After the One Child Policy and 336 million abortions, Communist China is desperate for babies

Demographic experts have been warning for decades that Communist China’s mass extermination of pre-born babies under the One Child Policy, which lasted from 1979 to 2015, would result in major population troubles down the road. The brutalities of that policy are well-documented: a gendercide in which millions of baby girls were aborted or killed by infanticide; women being kidnapped and restrained as their children were torn from their bodies; the trafficking of “illicit” children; and a staggering, unfathomable 336 million abortions (which may be a low estimate). Officials boasted that at least 400 million births were prevented.

As one rare honest propaganda slogan bluntly put it: “Better to shed a river of blood than to birth more than one child.”

After decades of carnage, Beijing is now changing its tune. The One Child Policy was ended in 2015 and swapped in 2016 with a two-child policy—in 2021, the increasing unease of officials at the demographic forecast was made apparent when a three-child policy was implemented instead. The same year, Chinese Communist Party officials began pivoting to a different program—this time, promoting childbirth after years of forbidding it. According to the Council for Foreign Relations, officials have “since followed suit with implementation measures, such as the pilot projects aimed at building a ‘marriage and childbearing culture for a new era’ launched in dozens of Chinese cities since spring 2023 by the China Family Planning Association.”

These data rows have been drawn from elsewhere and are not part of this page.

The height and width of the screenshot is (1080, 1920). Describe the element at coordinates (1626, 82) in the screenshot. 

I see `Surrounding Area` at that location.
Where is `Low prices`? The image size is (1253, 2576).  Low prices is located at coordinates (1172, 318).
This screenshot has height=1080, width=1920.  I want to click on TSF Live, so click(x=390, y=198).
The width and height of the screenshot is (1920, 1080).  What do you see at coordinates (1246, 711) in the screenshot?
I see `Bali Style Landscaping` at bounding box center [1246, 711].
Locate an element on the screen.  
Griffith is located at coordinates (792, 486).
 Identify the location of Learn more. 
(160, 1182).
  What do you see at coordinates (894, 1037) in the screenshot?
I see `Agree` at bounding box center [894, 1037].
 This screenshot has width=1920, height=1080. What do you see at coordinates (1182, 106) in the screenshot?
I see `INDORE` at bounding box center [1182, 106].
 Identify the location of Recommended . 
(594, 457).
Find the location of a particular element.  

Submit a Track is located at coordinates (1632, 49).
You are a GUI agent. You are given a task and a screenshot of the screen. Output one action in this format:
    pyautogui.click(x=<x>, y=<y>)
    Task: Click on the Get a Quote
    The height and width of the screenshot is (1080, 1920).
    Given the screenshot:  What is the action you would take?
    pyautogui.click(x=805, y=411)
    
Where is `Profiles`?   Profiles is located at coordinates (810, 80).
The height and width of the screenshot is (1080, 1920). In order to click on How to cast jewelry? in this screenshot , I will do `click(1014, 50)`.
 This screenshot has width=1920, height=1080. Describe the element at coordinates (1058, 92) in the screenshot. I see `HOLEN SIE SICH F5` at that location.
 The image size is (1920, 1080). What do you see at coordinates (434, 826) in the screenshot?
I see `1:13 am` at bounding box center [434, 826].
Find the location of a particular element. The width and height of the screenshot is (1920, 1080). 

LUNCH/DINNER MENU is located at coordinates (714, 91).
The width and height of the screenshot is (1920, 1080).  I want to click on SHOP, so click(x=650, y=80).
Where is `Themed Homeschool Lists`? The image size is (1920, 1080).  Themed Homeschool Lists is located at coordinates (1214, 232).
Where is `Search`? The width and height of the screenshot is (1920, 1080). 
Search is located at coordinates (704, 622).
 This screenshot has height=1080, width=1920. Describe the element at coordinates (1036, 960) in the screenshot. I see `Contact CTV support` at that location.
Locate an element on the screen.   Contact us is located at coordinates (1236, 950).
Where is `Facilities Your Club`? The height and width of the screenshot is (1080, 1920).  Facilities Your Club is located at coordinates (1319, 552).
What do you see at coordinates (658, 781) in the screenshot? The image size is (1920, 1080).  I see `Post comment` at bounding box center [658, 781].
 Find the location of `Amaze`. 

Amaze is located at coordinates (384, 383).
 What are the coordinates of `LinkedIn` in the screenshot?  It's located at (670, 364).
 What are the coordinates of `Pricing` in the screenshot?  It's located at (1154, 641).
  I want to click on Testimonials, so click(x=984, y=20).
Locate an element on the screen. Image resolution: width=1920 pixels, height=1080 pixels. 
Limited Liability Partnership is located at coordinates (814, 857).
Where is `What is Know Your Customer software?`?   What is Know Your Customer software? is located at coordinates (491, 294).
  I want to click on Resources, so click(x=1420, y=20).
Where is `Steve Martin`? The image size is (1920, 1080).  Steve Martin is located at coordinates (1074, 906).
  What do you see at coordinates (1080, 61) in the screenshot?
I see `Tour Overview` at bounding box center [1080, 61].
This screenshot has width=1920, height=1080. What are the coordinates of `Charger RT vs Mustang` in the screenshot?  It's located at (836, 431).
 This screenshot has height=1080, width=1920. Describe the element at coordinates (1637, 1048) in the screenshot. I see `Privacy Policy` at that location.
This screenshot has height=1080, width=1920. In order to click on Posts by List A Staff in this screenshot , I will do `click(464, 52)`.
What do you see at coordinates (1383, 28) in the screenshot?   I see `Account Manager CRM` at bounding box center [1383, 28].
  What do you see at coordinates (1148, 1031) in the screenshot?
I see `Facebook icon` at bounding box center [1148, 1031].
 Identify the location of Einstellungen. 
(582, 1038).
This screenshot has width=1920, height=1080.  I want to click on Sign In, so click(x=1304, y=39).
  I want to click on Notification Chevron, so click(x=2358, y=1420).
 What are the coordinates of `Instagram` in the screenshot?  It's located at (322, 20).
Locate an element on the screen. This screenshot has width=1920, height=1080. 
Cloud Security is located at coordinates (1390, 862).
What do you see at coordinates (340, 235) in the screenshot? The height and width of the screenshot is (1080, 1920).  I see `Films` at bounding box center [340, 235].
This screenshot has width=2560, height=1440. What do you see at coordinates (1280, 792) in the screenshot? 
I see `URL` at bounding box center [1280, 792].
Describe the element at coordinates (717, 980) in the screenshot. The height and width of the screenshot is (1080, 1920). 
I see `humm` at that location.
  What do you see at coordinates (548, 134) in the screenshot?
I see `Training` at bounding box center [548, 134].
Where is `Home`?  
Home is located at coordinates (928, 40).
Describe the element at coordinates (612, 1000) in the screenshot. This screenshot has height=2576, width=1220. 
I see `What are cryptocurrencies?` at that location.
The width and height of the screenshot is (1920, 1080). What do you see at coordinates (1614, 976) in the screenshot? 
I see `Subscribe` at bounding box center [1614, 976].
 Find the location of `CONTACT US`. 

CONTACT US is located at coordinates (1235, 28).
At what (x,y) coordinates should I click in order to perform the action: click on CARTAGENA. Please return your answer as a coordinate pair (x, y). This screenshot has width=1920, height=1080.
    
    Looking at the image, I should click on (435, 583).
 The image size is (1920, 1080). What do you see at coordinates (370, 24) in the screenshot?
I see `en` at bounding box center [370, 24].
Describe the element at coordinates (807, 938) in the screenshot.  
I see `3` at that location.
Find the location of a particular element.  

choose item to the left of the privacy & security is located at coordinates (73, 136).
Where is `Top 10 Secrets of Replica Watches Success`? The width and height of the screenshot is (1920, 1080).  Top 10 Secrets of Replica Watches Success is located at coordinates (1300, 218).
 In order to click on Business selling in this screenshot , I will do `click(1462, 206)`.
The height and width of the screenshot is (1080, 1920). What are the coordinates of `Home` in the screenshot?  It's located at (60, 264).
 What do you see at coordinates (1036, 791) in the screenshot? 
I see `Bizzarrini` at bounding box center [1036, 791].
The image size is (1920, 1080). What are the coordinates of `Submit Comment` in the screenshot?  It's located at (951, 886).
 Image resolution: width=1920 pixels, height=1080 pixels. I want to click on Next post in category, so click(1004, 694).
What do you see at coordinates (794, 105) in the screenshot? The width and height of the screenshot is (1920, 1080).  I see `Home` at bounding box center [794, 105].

The CFR cites the 2021 “Decision of the Central Committee of the Communist Party of China and the State Council on Optimizing Fertility Policy and Promoting Balanced Long-term Population Development,” in which new propaganda objectives are laid out, including:

  • Promoting the traditional virtues of the Chinese nation
  • Respecting the social value of childbearing
  • Advocating marriage and childbearing at the appropriate age, bearing and educating better children
  • Encouraging couples to share childcare responsibilities
  • Eliminating outdated concepts such as high bridal/dowry prices
  • Building a new type of marriage and childbearing culture

In short, after the state-mandated killing of hundreds of millions of children accompanied by millions of forced sterilizations and an aggressive push to eliminate the extended family and condition the population to see small families as normative, Beijing now wants to pursue a pro-natalist policy. This includes efforts to reduce the costs of having children to encourage young couples, propaganda projects supporting the formation of families as “not only family issues tied to personal happiness but major issues affecting national survival and development,” and encouraging people to marry younger.

In what must be a surreal experience for many Chinese, the very same officials once tasked with carefully policing their pregnancies, forcibly aborting children that followed the first, and mandating compulsory sterilization for the unfortunately fertile, are now “calling newlyweds to inquire and prod them about their plans to have children.” One government official apparently noted that it is a government priority for “newlyweds to be pregnant within a year and their target it to make a phone call every quarter.” Additionally, “at least one Chinese county has offered cash rewards for all marriages in which the bride is 25 or younger, as a means of encouraging ‘age-appropriate marriage and childbirth.’” One young woman, in fact, reported that after she got married in August 2021, she received two calls over the following year, asking her if she was taking folic acid, if she was planning to have children, and finally, asked outright: “You are married, why are you still not preparing for pregnancy? Take the time to have a baby.”

The reality is that Chinese authorities are getting very worried. In October 2022, President Xi Jinping announced to the Communist Party’s 20th Congress that policy to boost birthrates was necessary and that a full-scale population development strategy would be put in place. The Chinese population is beginning to shrink, with 10.6 million children being born in 2021, and less than 10 million in 2022 with an 11.5% drop in 2020. China’s population will soon start aging without enough young people to care for all of the elderly, and the Communist Party is now faced with the herculean task of attempting to reverse what they orchestrated through a river of blood, in desperate need for what they once so cruelly threw away: Babies.